🌾 Optimizing Crop Selection Using Machine Learning for Sustainable Agriculture

📘 Project Overview

This project leverages machine learning to recommend the most suitable crop for a given set of soil and environmental conditions. The system promotes sustainable agriculture by enhancing crop yields, reducing input waste, and improving decision-making for farmers. It is particularly useful in regions where access to agronomic expertise and resources is limited.

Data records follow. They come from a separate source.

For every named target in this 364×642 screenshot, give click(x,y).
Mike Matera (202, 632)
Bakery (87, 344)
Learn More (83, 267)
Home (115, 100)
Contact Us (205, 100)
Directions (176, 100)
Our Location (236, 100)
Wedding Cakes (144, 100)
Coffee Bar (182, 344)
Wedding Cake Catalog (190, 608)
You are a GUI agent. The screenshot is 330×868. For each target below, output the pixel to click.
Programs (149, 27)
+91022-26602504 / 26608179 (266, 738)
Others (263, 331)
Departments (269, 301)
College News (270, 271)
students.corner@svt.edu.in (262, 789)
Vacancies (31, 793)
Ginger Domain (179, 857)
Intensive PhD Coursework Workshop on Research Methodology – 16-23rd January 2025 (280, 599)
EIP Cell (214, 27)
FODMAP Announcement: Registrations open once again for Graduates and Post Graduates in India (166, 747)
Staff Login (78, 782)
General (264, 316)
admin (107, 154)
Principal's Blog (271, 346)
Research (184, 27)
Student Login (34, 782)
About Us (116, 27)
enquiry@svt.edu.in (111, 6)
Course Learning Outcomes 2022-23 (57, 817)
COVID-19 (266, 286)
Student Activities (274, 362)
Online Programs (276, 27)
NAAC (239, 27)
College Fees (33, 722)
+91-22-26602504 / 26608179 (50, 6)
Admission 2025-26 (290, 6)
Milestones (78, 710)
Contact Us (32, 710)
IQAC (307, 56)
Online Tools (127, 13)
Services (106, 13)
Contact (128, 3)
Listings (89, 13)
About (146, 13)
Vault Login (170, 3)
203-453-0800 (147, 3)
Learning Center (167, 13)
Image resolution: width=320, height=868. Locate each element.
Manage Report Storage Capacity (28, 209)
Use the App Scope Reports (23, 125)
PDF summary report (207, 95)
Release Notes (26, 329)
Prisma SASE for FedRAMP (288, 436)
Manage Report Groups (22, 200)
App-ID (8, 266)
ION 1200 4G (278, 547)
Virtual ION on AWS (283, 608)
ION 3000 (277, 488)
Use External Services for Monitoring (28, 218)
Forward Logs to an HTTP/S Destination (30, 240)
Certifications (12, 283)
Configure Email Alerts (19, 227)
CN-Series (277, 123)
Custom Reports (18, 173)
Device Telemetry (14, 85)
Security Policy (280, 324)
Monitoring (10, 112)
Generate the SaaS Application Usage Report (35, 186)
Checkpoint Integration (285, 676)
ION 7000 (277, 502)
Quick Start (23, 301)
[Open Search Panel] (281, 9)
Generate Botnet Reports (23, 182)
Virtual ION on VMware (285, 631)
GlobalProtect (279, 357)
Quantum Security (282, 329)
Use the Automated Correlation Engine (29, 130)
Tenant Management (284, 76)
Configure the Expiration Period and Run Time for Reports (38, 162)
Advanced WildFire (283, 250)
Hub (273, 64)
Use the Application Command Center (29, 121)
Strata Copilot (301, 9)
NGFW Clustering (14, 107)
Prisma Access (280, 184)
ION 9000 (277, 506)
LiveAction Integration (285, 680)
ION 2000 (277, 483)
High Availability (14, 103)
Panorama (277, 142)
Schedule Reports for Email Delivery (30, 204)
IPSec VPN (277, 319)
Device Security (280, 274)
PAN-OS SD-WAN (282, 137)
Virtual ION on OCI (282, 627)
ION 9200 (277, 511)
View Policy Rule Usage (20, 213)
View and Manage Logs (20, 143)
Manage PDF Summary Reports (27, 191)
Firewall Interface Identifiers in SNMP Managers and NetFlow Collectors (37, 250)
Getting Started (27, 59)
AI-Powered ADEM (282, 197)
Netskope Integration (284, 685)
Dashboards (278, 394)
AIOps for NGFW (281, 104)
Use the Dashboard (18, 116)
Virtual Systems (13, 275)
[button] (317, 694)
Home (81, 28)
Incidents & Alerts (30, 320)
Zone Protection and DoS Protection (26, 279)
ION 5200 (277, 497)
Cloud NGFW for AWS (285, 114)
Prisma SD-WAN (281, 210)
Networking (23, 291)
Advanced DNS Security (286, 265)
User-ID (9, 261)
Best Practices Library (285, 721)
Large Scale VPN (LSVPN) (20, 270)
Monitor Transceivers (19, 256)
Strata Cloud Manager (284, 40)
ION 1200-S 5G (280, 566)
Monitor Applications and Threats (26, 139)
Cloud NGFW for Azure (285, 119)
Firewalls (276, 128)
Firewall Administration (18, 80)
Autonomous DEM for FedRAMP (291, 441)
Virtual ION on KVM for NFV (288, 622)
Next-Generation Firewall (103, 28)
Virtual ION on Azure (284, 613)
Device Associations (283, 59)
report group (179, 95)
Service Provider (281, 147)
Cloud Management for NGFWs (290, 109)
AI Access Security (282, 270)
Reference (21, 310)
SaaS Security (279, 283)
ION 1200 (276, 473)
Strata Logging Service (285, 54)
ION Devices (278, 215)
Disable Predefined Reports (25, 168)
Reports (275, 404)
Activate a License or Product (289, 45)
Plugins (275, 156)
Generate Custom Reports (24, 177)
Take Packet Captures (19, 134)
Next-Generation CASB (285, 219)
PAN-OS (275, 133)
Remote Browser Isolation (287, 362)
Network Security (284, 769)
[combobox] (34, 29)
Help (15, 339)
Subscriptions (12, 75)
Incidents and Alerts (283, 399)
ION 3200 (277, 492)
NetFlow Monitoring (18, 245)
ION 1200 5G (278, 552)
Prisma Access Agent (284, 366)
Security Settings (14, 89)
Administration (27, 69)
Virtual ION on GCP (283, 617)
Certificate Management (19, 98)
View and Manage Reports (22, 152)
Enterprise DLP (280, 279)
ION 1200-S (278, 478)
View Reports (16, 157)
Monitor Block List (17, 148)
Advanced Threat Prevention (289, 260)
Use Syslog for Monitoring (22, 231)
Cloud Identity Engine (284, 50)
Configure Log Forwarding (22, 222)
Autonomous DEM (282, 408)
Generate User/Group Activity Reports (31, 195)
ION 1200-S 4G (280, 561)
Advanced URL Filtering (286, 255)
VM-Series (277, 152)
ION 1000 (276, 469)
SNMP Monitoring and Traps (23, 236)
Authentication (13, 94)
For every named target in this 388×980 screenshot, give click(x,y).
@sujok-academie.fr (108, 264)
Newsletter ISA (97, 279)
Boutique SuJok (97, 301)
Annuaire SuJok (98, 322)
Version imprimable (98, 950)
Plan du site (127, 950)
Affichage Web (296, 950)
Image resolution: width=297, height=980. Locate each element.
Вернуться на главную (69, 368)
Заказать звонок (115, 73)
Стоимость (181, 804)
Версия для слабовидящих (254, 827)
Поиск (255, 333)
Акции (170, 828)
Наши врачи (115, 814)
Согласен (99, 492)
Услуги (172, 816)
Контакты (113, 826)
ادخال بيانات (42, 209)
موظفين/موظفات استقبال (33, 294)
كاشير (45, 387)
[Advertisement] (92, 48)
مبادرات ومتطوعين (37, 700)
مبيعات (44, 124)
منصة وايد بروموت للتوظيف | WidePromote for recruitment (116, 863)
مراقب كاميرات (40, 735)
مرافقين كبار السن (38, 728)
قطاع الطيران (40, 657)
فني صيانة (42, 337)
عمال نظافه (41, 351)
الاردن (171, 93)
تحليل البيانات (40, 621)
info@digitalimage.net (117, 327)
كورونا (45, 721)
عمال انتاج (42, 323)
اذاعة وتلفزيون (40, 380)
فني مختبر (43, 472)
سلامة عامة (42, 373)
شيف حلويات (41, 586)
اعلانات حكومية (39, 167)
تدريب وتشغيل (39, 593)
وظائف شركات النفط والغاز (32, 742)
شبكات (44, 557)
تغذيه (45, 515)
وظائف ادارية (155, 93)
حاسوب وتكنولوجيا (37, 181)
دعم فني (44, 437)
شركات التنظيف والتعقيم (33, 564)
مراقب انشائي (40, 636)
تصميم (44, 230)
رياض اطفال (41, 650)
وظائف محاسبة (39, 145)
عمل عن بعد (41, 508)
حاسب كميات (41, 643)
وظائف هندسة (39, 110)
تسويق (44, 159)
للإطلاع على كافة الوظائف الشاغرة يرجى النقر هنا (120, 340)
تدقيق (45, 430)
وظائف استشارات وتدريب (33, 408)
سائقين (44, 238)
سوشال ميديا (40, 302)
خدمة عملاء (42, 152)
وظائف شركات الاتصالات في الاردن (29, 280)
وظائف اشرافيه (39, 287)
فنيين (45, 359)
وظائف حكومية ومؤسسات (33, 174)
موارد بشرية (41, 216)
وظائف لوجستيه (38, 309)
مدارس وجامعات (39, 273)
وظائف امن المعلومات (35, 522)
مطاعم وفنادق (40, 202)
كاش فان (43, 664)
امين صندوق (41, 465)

🌍 Societal and Industrial Impact

Provides a data-driven solution for farmers to choose the right crop based on soil and climate.
Helps in resource optimization: water, fertilizers, and land can be used more efficiently.
Aids in climate-resilient agriculture, important for regions vulnerable to environmental changes.
Can be used by agricultural departments or agri-tech companies to build advisory systems.

🎯 Problem Statement

Farmers often make crop selection decisions based on tradition or intuition, which can lead to poor yields. There is a need for a scientific, automated tool to determine the most appropriate crop based on real-time soil and environmental data.

🔍 Research Questions

What is the most suitable crop for a given combination of soil and climatic parameters?
Why is it important to guide crop selection using data?
How can machine learning models improve crop selection accuracy and sustainability?

🧠 Contributions

Built an interactive EDA tool to summarize and compare crop requirements.
Used K-Means clustering to identify natural groupings in crop types.
Trained a Logistic Regression classifier to predict the optimal crop for a given set of conditions.
Visualized crop classification performance using a confusion matrix.
Extracted insights about seasonal crops and specific nutrient requirements.

📦 Dataset

Type: Secondary Dataset: agricultural_production_optimization.csv
The dataset includes the following features:
- N (Nitrogen content in the soil)
- P (Phosphorus content)
- K (Potassium content)
- Temperature (In Celsius)
- Humidity (In percentage)
- pH (pH value of the soil)
- Rainfall (In mm)
- Label (Crop name - target variable)

🛠 Methodology

Data Loading & Cleaning:
- Checked for null values and ensured data integrity.
Exploratory Data Analysis (EDA):
- Used interactive widgets to explore crop-specific requirements for nutrients, temperature, humidity, etc.
- Compared average requirements across crops.
Clustering with K-Means:
- Grouped crops into clusters based on environmental and soil needs.
Supervised Learning:
- Applied Logistic Regression for crop prediction.
Model Evaluation:
- Calculated accuracy, precision, recall, F1-score.
- Visualized performance using a confusion matrix.

🤖 ML Models Used

K-Means Clustering: for unsupervised pattern discovery among crops.
Logistic Regression: for supervised crop prediction.

❓ Why These Models?

K-Means provides useful insights into natural groupings of crop types, beneficial for segmentation.
Logistic Regression offers simplicity, interpretability, and reasonable performance for multiclass classification problems.

📏 Evaluation Metrics

For model evaluation, the following metrics were used:

Accuracy: Overall prediction correctness.
Precision (Weighted): How precise each prediction is across all classes.
Recall (Weighted): Ability of the model to capture all relevant crops.
F1 Score (Weighted): Harmonic mean of precision and recall.
Confusion Matrix: Visual tool to identify misclassified crops.

This Model

Accuracy: 0.9681818181818181
Precision: 0.9699452867394045
Recall: 0.9681818181818181
F1 Score: 0.9681168080082031

⚙️ Hyperparameter Tuning

Basic parameters for KMeans: n_clusters = 4 init = 'k-means++' max_iter = 300 random_state = 0

Logistic Regression was used with default settings for initial evaluation. Further improvements could include:

GridSearchCV for hyperparameter tuning
Trying more advanced classifiers (e.g., Random Forest, XGBoost)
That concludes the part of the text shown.